**Dataset excerpts**
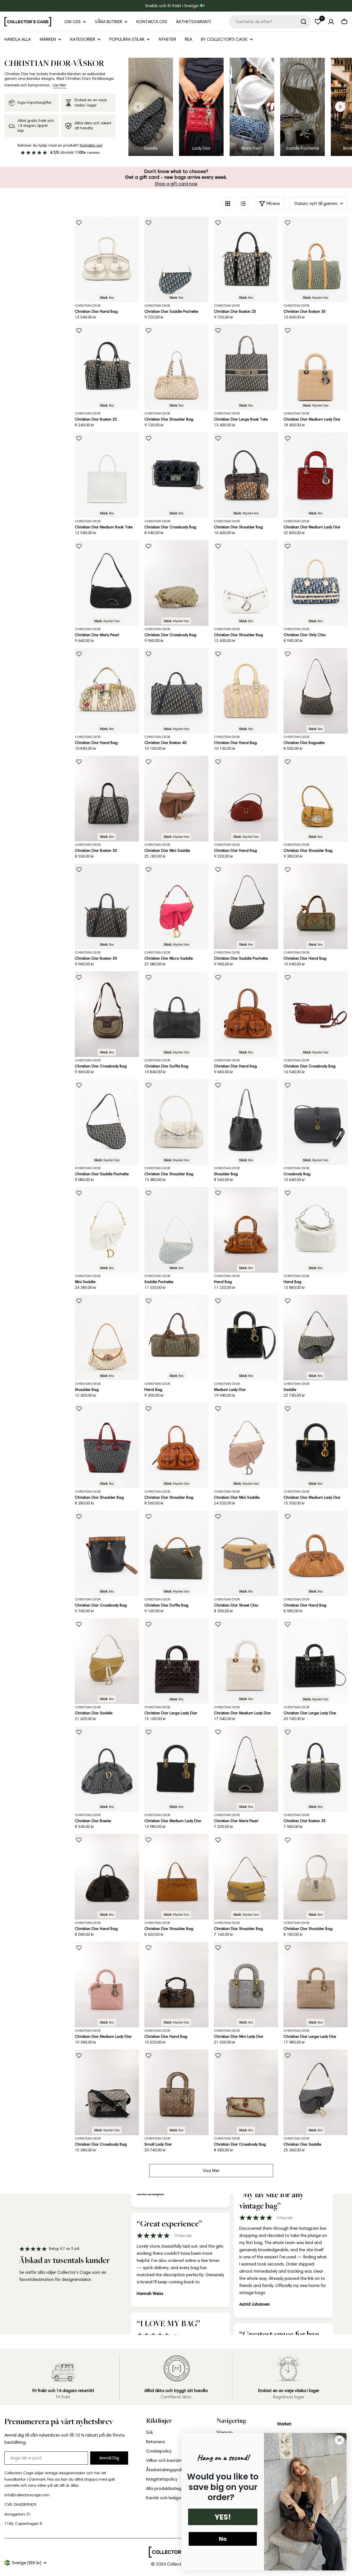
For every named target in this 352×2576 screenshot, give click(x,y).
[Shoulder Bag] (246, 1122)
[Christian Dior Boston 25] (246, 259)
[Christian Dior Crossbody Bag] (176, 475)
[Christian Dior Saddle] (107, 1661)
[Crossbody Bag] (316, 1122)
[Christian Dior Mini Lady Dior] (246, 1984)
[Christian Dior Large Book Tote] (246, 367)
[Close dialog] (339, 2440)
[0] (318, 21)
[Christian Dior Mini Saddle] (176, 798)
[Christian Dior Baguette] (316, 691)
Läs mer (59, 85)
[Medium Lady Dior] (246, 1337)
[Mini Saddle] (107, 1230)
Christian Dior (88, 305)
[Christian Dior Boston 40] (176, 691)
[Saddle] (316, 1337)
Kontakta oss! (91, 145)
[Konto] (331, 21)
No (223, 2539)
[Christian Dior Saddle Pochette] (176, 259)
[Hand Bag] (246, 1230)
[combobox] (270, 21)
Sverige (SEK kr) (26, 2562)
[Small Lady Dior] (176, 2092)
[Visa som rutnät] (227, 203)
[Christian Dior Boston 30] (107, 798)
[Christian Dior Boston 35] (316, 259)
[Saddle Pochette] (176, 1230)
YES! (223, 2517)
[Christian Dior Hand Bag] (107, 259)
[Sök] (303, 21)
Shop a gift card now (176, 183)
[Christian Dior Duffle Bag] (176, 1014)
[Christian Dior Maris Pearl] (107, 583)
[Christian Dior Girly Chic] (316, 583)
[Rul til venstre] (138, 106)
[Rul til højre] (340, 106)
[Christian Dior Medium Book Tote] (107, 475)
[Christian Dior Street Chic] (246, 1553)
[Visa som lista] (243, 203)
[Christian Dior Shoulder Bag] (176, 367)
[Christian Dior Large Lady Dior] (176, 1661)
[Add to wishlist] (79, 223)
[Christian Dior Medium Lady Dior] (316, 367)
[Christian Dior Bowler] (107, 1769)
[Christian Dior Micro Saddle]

**What to work on**
Give back, exactly as written, the stretch from the line with "Sverige (SEK kr) (26, 2562)" through the line with "[Sök] (303, 21)", and no other lines from the records above.

**Output for this task**
Sverige (SEK kr) (26, 2562)
[Small Lady Dior] (176, 2092)
[Visa som rutnät] (227, 203)
[Christian Dior Boston 30] (107, 798)
[Christian Dior Boston 35] (316, 259)
[Saddle Pochette] (176, 1230)
YES! (223, 2517)
[Christian Dior Hand Bag] (107, 259)
[Sök] (303, 21)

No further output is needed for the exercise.